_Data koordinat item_
┌────────
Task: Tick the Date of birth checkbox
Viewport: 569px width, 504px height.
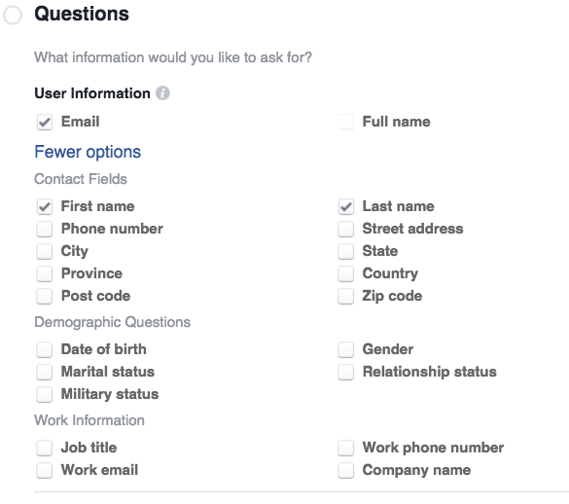Action: tap(45, 349)
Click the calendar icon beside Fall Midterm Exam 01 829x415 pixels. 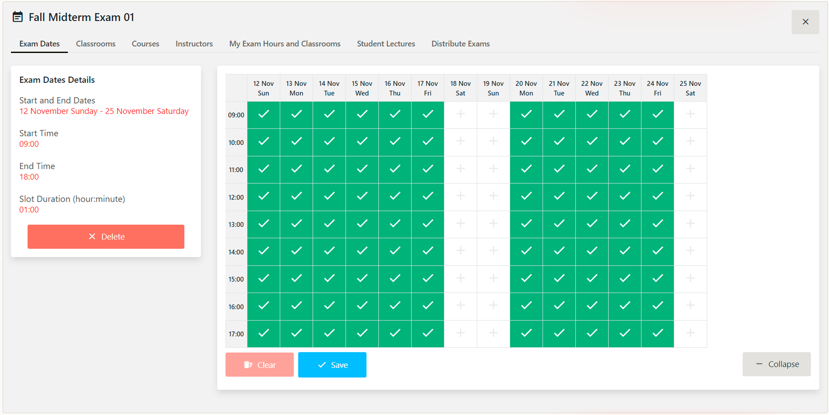17,17
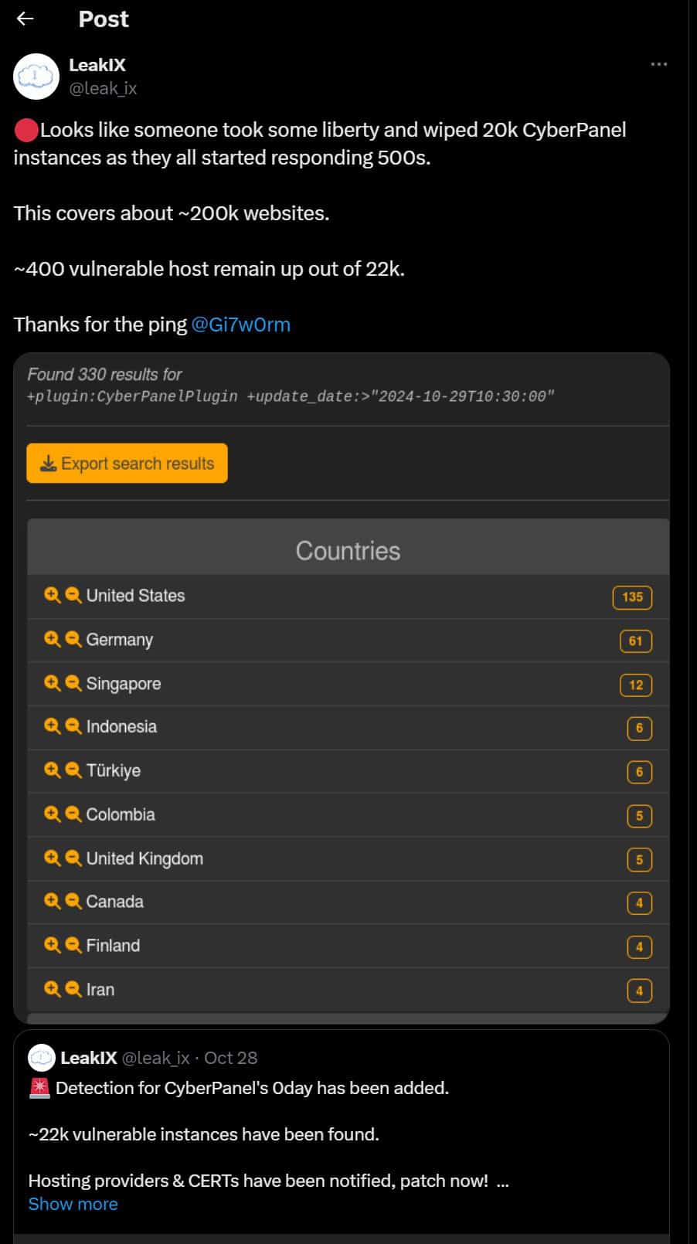This screenshot has width=697, height=1244.
Task: Zoom-out exclude filter for Indonesia
Action: (x=73, y=726)
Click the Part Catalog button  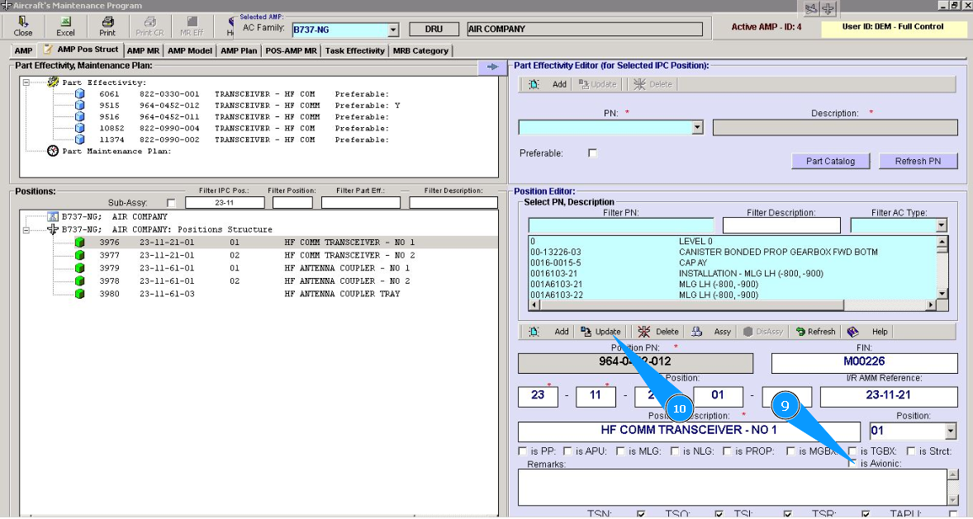coord(830,161)
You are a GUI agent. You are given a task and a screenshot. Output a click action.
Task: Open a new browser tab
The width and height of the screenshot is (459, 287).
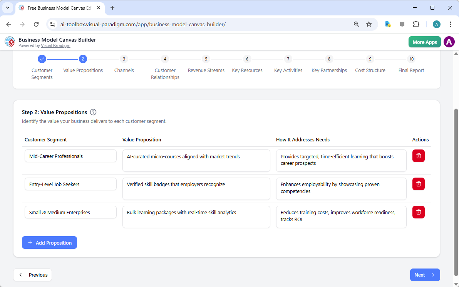point(112,8)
└────────
_TUGAS_
Bisakah Anda menuliskan ulang baris-baris entri secara persis, mulai dari baris yang memuat "You are a GUI" (termasuk baris itu) sampai akhir entri? Jangan sertakan gambarnya.

_PENYELESAIAN SOAL_
You are a GUI agent. You are given a task and a screenshot. Output a click action.
Task: Open a new browser tab
The width and height of the screenshot is (459, 287).
point(112,8)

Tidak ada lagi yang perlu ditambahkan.